@roostjs/ai
Class-based AI agents with typed tools, conversation memory, and streaming. Powered exclusively by Cloudflare Workers AI — no API keys required.
Installation
bun add @roostjs/ai @roostjs/schemaConfiguration
The AI package uses Cloudflare Workers AI exclusively. There are no
API keys and no external AI providers. The AI binding must be declared
in wrangler.jsonc:
{
"ai": { "binding": "AI" }
}Register the service provider to inject the provider into all agent classes:
import { AiServiceProvider } from '@roostjs/ai';
app.register(AiServiceProvider);The default model is @cf/meta/llama-3.1-8b-instruct. Override per class
using the @Model decorator.
Agent API
Agent is an abstract base class. Extend it and implement
instructions(). One agent instance represents one conversation.

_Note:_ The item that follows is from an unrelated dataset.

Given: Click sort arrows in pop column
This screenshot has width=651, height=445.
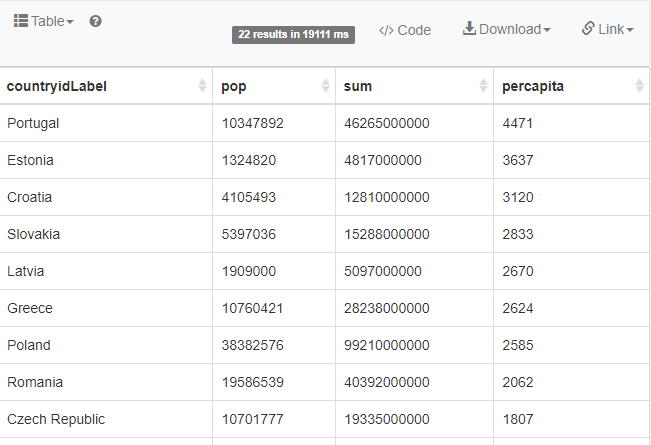Looking at the screenshot, I should click(x=325, y=87).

abstract instructions(): string
Returns the system prompt sent as the first message in every conversation turn.
async prompt(input: string, options?: Partial<AgentConfig>): Promise<AgentResponse>
Send a user message. Appends the message to the conversation history, calls the
Cloudflare AI model, executes any tool calls returned by the model (up to
maxSteps), and returns the final response. Conversation history is
retained on the instance for subsequent calls.
const response = await agent.prompt('Hello');
console.log(response.text); // Model text response
console.log(response.toolCalls); // Tool calls made (if any)

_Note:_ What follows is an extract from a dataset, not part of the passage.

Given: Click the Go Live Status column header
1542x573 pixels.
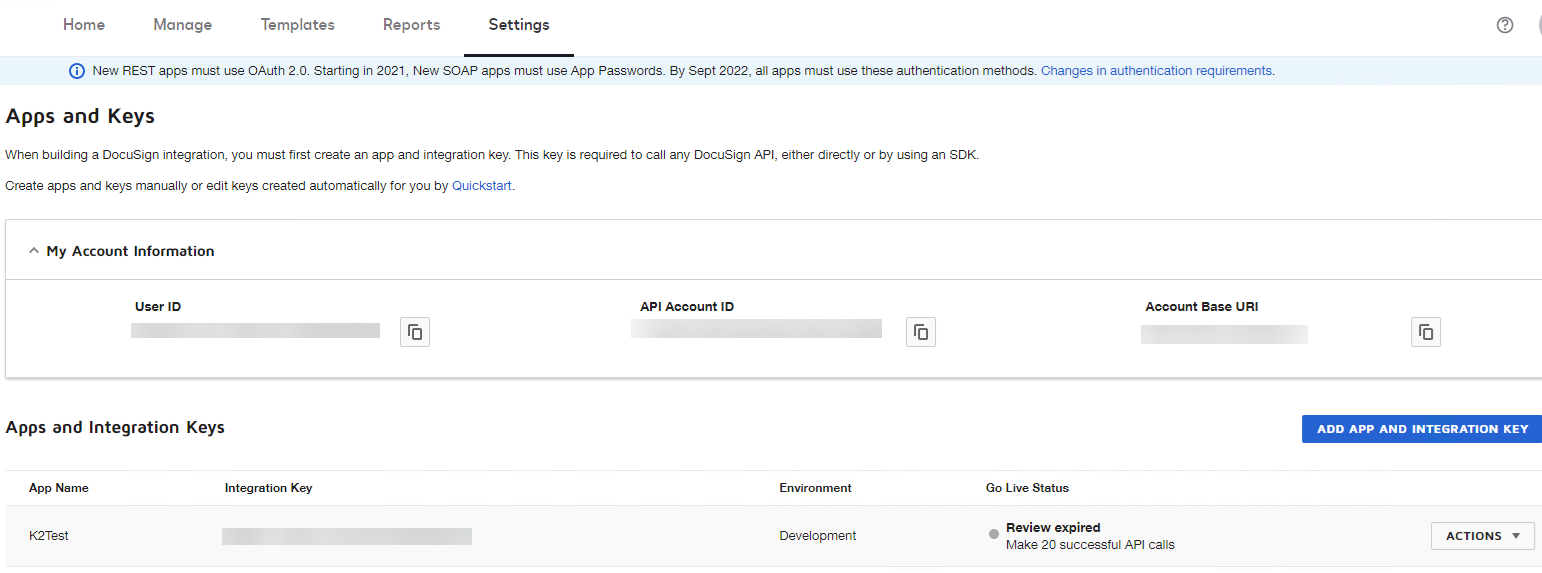Looking at the screenshot, I should click(x=1027, y=488).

console.log(response.messages); // Full message historyasync stream(input: string): Promise<ReadableStream<Uint8Array>>
Send a user message and return a Server-Sent Events stream. Each chunk is a JSON
object with a type field ('text-delta' or 'done').
static setProvider(provider: AIProvider): void
Set the AI provider for this agent class. Called automatically by
AiServiceProvider during boot. Use in tests or custom setups.
static clearProvider(): void
Remove the provider set via setProvider().
static fake(responses?: string[]): void
Enable fake mode. All prompt() calls return from the responses
array in order (cycling the last response when exhausted) without calling the AI binding.
static restore(): void
Disable fake mode and restore normal provider behaviour.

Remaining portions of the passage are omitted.